Excerpted text
_____
But balanced investment portfolios, those containing both investment
grade value stocks and income generating securities have probably
surpassed all others.
Let's talk
about causation. There are far too many variables affecting
the movement of security prices to allow for accurate prediction
of either the scope or duration of short-term gyrations. Every
rally produces both a bubble of some kind and the pin that will
eventually do the bursting. Hindsight identifies all the culprits
and promises to regulate them out of the system so that the
future will be different. Don't kid yourself. The next rally
will come to the same bloody end as its predecessors.
But this
year we have the opportunity to assure that our economic future
will be better. Much of the current skittishness in the financial
markets is caused by multiple economic concerns and the incredibly
naive resolution ideas being spouted by the presidential candidates.
And there are other, somehow out of the limelight, economic
issues that politicians are afraid to even consider. The primary
economic issues (jobs, energy, and economic growth) need to
be joined by Social Security reform, corporate tax reform, and
term limitations in congress.
No president,
no matter how bold, can bring about meaningful change without
a less self-serving cast of characters in the legislative branch.
But this kind of change can't happen until we replace the current
batch of pork barrel politicians with a new group of change
orientated decision makers. Today's congress legislates mind-numbing
regulations that stifle creativity and economic growth. Investors
need to support fewer "taxors" and to elect a whole
new group of economic facilitators. Throw out the incumbents
this November.
You just
don't create jobs by taxing, regulating, and otherwise strangling
the job creators. In most communities, local governments think
of their non-voting corporate citizens as ratables instead of
as job providers. Serious jobs would be created, and general
price reductions produced (good or bad for the GDP?), through
a controlled elimination of all income taxation on legitimate
corporate job providers. Of course it would have to be regulated
to assure jobs, price reductions, and shareholder benefits,
and not just more perks for obscenely paid executives.
Similarly,
taxing gasoline production and delivery organizations is not
going to bring down the price per barrel of crude oil. But "taxing"
the cartel that fixes the prices instead of bribing them with
protection from their enemies could work almost as well as tapping
into our own abundant supply and adding some long-needed refining
capacity. Eliminating state and federal gasoline taxes and fees
and taxes on interstate truckers would produce many cost/price
benefits as well.
_____
Entries
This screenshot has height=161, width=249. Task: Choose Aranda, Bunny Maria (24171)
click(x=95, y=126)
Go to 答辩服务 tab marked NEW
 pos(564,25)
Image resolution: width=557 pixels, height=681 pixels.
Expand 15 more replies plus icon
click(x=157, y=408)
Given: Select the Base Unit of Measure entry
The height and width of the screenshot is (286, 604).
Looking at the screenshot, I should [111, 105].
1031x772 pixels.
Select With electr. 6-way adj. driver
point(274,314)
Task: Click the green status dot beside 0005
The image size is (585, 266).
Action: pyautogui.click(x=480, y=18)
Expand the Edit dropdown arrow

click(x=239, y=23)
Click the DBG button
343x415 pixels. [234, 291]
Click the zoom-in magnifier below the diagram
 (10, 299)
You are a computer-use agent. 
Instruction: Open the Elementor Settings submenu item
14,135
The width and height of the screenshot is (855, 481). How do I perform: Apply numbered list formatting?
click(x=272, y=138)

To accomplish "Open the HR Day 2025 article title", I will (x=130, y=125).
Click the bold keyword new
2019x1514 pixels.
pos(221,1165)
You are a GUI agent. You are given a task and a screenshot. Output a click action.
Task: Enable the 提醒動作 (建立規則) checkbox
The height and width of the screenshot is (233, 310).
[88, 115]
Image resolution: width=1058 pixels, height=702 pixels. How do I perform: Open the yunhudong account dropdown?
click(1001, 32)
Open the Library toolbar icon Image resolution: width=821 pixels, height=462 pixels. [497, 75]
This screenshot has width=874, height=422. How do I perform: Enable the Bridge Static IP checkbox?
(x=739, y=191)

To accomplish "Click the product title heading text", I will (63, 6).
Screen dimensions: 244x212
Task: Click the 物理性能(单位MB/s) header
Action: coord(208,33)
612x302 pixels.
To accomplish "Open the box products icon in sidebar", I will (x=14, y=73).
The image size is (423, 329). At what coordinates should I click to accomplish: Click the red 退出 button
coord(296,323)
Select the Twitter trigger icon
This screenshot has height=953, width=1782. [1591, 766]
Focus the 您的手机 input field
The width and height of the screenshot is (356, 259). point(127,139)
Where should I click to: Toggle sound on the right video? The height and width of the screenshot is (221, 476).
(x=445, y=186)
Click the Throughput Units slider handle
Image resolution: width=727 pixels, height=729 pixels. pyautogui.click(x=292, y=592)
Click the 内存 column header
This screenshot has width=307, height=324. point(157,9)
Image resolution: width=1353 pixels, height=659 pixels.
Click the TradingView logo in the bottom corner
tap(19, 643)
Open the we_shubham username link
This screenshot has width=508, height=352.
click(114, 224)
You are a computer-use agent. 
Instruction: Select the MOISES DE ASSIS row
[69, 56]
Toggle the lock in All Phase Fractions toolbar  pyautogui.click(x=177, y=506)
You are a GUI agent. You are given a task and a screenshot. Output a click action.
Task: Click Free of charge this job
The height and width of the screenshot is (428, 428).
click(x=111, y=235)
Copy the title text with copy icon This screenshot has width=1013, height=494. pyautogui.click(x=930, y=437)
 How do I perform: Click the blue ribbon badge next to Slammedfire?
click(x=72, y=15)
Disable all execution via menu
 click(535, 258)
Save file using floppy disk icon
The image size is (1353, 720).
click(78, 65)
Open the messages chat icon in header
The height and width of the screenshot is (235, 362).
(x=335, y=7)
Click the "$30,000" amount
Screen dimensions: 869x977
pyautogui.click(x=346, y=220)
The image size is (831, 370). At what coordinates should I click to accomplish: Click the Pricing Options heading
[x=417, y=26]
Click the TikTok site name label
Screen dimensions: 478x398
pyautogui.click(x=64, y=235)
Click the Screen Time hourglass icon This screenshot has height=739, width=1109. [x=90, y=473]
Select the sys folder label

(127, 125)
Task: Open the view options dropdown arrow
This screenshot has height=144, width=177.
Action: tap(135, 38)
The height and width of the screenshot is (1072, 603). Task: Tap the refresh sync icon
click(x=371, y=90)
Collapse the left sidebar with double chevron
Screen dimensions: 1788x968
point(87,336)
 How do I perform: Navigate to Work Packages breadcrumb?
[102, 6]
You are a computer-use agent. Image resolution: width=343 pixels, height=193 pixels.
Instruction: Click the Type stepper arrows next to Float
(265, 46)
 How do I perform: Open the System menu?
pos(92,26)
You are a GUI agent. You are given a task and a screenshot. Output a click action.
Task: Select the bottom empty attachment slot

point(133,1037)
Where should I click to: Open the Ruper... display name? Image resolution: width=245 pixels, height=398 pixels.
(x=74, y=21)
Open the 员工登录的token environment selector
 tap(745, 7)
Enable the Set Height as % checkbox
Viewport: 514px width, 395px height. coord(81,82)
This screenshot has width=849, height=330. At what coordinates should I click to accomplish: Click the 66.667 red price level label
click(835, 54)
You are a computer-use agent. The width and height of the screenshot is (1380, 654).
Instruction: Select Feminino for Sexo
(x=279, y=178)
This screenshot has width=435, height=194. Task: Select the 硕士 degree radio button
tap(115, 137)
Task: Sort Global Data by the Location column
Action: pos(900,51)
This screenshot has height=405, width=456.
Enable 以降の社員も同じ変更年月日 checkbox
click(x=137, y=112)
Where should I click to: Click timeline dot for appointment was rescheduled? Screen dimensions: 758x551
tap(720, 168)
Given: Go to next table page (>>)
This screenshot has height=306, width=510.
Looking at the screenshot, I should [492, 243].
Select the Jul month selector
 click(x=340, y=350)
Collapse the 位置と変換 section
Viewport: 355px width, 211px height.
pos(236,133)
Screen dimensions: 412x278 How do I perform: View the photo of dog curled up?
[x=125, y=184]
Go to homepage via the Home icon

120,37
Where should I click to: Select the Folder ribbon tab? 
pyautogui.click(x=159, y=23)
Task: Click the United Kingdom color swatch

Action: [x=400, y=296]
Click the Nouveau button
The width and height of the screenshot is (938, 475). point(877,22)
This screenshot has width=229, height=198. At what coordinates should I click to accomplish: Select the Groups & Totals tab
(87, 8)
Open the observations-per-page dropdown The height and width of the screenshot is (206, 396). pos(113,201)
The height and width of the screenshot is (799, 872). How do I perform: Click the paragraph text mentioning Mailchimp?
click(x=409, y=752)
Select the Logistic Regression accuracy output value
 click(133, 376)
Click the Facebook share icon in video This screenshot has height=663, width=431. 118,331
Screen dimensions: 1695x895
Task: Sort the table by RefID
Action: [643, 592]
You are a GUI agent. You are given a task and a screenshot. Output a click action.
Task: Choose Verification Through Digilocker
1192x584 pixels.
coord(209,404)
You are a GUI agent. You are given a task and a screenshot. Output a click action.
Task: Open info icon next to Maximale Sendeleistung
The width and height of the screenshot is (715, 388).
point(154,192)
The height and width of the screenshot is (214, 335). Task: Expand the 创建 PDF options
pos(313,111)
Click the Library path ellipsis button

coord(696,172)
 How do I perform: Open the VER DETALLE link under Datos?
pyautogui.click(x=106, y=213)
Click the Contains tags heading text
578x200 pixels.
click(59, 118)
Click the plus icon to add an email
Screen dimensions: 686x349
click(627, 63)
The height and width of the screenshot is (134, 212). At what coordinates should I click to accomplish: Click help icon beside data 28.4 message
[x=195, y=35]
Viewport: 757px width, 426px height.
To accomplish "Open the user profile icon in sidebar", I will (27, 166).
_____
Given instruction 1
According to the economic commentary, what are the three primary economic issues?
Given instruction 2
Decide whether each statement agrees with the economic commentary, and back each yes or no with the deciding words quoted from it. (a) Regulating the culprits identified by hindsight will make the next rally end differently. (b) Investors should vote out the incumbents this November. (c) Taxing gasoline production and delivery organizations will bring down the price per barrel of crude oil.

Response 1
Jobs, energy, and economic growth.

Response 2
(a) No: "The next rally will come to the same bloody end as its predecessors."
(b) Yes: "Throw out the incumbents this November."
(c) No: "taxing gasoline production and delivery organizations is not going to bring down the price per barrel of crude oil"